The Composite Breadth Model (CBM) remains bullish and has been bullish since May 2020 (see Market Regime page [2] for charts covering the CBM, yield spreads and Fed balance sheet).

There was a bullish breadth pop with the SPY breakout on October 14th and a bullish Zweig Breadth Thrust on October 25th.

Investment grade and junk grade corporate bond spreads remain at low levels overall (since July) and there are no signs of stress in the credit markets.

The Fed balance sheet expanded by $18.7 billion and hit a new high.  

TLT Forms Bull Flag Amid Confusion

The 20+ Yr Treasury Bond ETF (TLT) sports a long-term bearish sequence, but a potentially bullish sequence over the last eight months. The long-term bearish sequence is the 22% decline, counter-trend advance that retraced 50% and breakdown in late September. This sequence could be overruled as TLT moved back above the September breakdown zone. Note that TLT surged 14.6%, fell back into the reversal zone and bounced the last four weeks. The decline to the low 140s in mid October retraced 50-67 percent of the prior advance and this is normal for a pullback within a bigger uptrend. This area is also near broken resistance, which turns support (green line). I would also note that TLT is above the 200-day and StochClose just moved back above 60. Short-term, TLT surged and fell back with a bull flag. A break above Wednesday’s high would be bullish and argue for further strength.

Confusion reigns because the 10-yr Treasury Yield remains bullish. Note that TLT is based on 20+ Year Treasury Bonds and the 7-10 Yr Treasury Bond ETF (IEF) is more aligned with the 10-yr Treasury Yield. Longer duration bonds (20+ years) are more sensitive to shifts in interest rates and could be the leaders. Needless to say, this makes for a very complicated narrative. Oh, and note that the 20-yr T-Bond Yield is equal to the 30-yr T-Bond Yield (1.96%) and the 20-yr Yield briefly dipped below the 30-yr Yield on October 27th. Conspiracy theorist must be having a field day with the narrative here.

On the price chart, the 10-yr Treasury Yield remains with a bullish sequence and uptrend. Price reversed after retracing half of the prior advance, price remains above the rising 200-day and StochClose is bullish. The blue lines define a rising channel and the upswing since early August. A move below 1.4% would break channel support and call for a re-evaluation.

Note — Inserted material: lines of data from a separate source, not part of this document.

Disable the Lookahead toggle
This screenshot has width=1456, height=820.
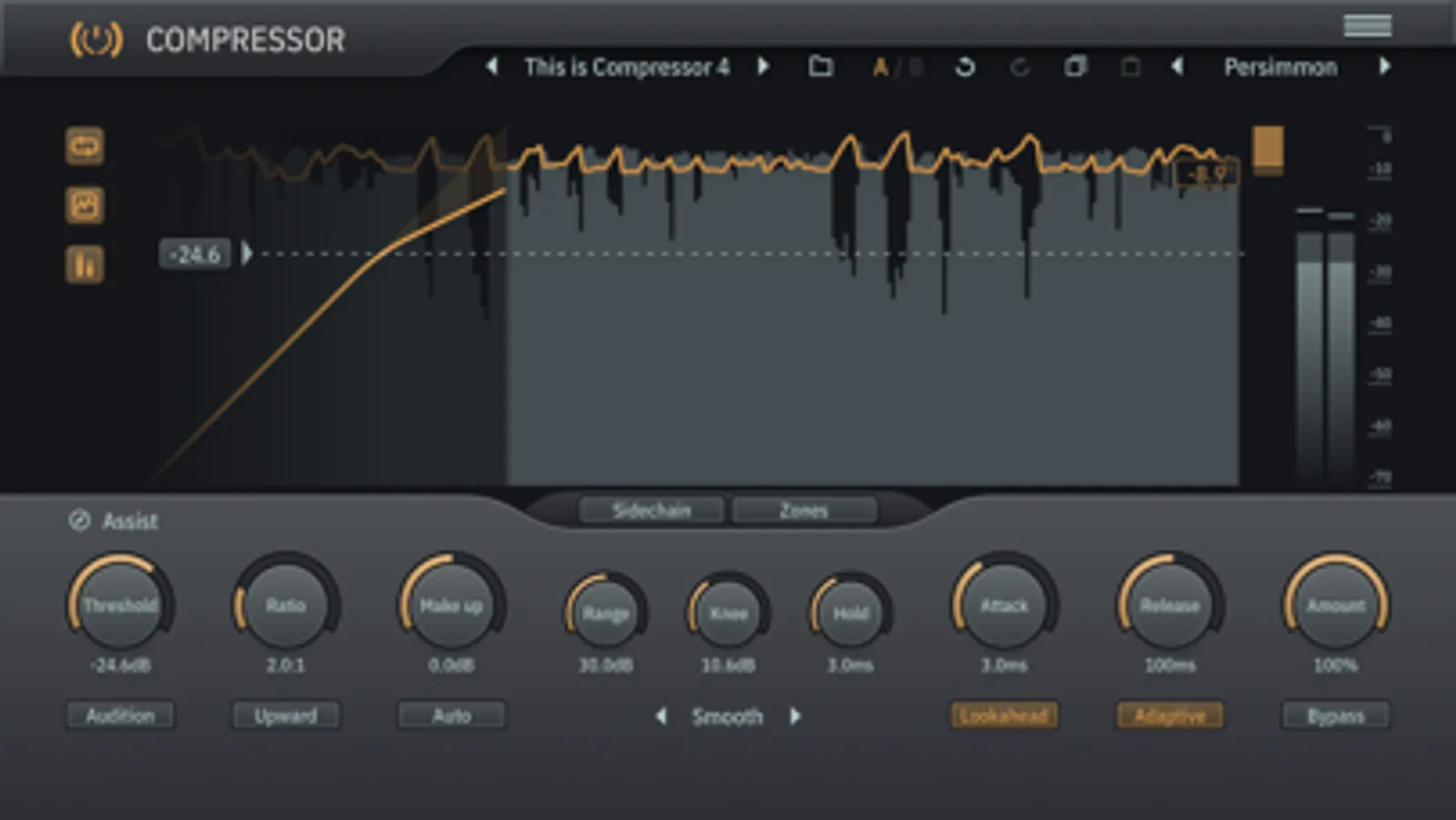[1004, 716]
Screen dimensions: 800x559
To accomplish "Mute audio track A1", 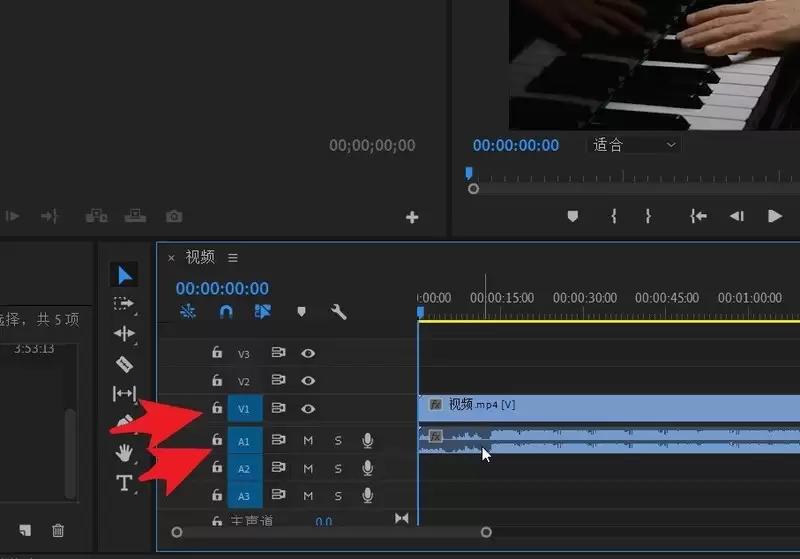I will pos(308,440).
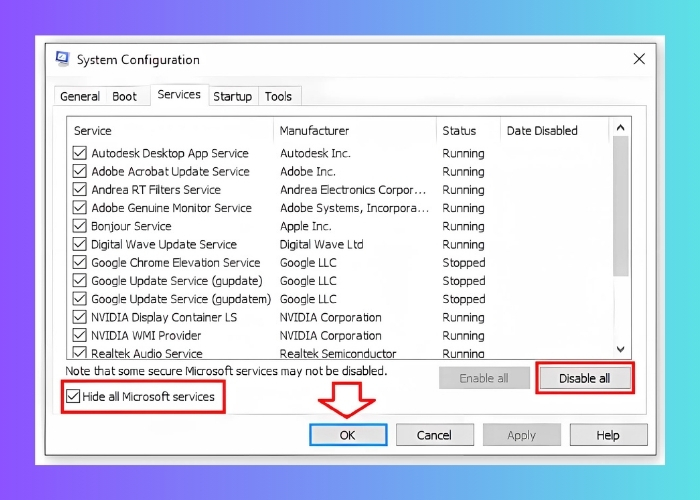Screen dimensions: 700x500
Task: Open the Tools tab
Action: coord(279,97)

The Noose Tightens for Gold

The Gold SPDR (GLD) has been one choppy mess since June and mostly trending lower since August 2020. The range narrowed over the last few months and a large triangle is taking shape. There is clear support in the 160-165 area and resistance in the 170-172 area. Watch these levels for the next directional clue.

The next chart shows GLD with the StochClose levels on the price chart, StochClose in the indicator window and the Trend Composite. The gray zone marks the 125-day high-low range based on closing prices and the blue line is a 5-day SMA. I use an SMA because StochClose is smoothed with a 5-day SMA. StochClose would turn bullish (Cross above 60) if the 5-day SMA moves above the green line (171.79).

Dollar Corrects with Bull Flag

The Dollar Bullish ETF (UUP) remains in an uptrend and broke out of a falling flag. The green dashed line defines the upswing since late May with support marked at 25. A close below this level would reverse this upswing. Short-term, UUP broke out of a small wedge last Friday and this breakout is bullish.

Oil Becomes Short-term Oversold

West Texas Intermediate ($WTIC) fell around 7% the last three days and became oversold as the Momentum Composite dipped to -3. Oil was up some 34% from mid August to late October and ripe for a correction or pullback. Will this be a short pullback (1-2 weeks) or a longer corrective period (1-2 months). The chart shows a short pullback (March) and two longer corrections (Sept-Oct 2020 and July-Aug 2021). We never know, but there is a setup as DBE formed a small bull flag. Short-term traders can watch for a breakout at 18.40 or a StochRSI pop above .80

Thanks for tuning in and happy Friday!